Base unit values for CPT 00540 are established annually by the American Society of Anesthesiologists (ASA) Relative Value Guide and are subject to change each fiscal year. Current base unit values and Medicare reimbursement amounts can be verified using the CMS Physician Fee Schedule lookup tool or the FastRVU RVU lookup database. Therefore, always confirm figures against the current year’s data, as values are updated annually.
CPT 00541 is used when one-lung ventilation (via double-lumen endotracheal tube or bronchial blocker) is employed during the thoracic procedure. CPT 00540 is the default code when standard bilateral ventilation is maintained throughout the case. The operative note must document the ventilation technique used; billing 00540 when one-lung ventilation is documented downplays the difficulty of the anesthesia service and may count as undercoding.
Modifiers, reimbursement, and documentation FAQs
Every CPT 00540 claim requires a provider-type modifier to identify who performed the anesthesia service. Anesthesiologists billing personally performed services use modifier AA. CRNAs under medical direction use QX, paired with QK (2-4 concurrent cases) or QY (one case) on the anesthesiologist’s claim. Independent CRNAs without physician direction use QZ. Modifier AD applies when an anesthesiologist supervises more than four concurrent procedures.

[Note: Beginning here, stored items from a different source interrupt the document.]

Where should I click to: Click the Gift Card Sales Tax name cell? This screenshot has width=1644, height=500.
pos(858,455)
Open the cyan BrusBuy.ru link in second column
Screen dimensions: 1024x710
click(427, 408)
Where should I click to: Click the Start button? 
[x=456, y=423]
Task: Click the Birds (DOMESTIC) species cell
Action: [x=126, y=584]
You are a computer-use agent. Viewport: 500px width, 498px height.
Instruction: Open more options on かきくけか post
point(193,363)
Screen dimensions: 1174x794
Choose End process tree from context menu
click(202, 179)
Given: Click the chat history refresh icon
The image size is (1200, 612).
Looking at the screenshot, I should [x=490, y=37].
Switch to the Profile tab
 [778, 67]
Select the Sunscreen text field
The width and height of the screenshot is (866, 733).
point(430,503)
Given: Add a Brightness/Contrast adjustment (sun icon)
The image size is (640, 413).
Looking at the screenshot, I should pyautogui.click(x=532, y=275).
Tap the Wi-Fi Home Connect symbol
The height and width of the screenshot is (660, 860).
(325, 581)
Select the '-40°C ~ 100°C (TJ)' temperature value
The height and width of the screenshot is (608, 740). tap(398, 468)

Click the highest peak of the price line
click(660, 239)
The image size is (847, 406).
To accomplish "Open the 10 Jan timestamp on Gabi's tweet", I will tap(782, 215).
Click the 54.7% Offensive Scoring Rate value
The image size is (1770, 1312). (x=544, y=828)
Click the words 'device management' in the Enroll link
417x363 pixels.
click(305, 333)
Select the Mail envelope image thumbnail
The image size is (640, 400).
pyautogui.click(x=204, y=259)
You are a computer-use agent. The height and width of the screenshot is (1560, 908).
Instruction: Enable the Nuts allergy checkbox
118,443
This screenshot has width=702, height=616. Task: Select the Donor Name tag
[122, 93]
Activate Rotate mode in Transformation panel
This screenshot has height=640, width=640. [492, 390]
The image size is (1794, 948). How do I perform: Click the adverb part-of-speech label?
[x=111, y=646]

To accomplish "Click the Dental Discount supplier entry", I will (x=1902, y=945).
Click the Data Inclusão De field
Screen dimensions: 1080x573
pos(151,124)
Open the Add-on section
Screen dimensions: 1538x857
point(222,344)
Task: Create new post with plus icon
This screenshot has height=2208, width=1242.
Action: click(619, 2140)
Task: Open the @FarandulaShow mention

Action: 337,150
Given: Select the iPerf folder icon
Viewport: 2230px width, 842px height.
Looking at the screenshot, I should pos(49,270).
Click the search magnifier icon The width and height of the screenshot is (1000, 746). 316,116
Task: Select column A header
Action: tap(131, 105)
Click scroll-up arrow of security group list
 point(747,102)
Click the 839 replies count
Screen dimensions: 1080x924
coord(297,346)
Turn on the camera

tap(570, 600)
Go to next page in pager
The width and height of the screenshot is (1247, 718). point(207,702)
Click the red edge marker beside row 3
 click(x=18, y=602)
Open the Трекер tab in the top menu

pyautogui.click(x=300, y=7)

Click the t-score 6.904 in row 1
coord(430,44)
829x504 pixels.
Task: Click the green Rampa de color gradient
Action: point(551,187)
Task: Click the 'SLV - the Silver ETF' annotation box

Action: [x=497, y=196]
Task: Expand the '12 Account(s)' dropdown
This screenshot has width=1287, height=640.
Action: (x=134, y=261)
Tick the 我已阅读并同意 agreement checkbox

Missing modifiers are the leading cause of initial denials on thoracic anesthesia claims.
Anesthesia reimbursement for CPT 00540 uses the formula (B + T + M) x CF, where B equals the base units assigned to the code, T equals the time units calculated at one unit per 15 minutes of anesthesia time, M equals any modifying units for qualifying circumstances, and CF is the conversion factor (dollar amount per unit) set by Medicare or the payer contract. Geographic locality adjustments also apply to the Medicare conversion factor.
Required documentation includes the pre-anesthesia evaluation with ASA physical status classification, the complete anesthesia record showing start and stop times to the nearest minute, names and roles of all anesthesia providers, intraoperative monitoring data, and a PACU note. For medical direction cases, evidence that all seven CMS medical direction criteria were met must appear in the record. Qualifying circumstances (codes 99100-99140) require documentation created at the time, noting the specific clinical condition.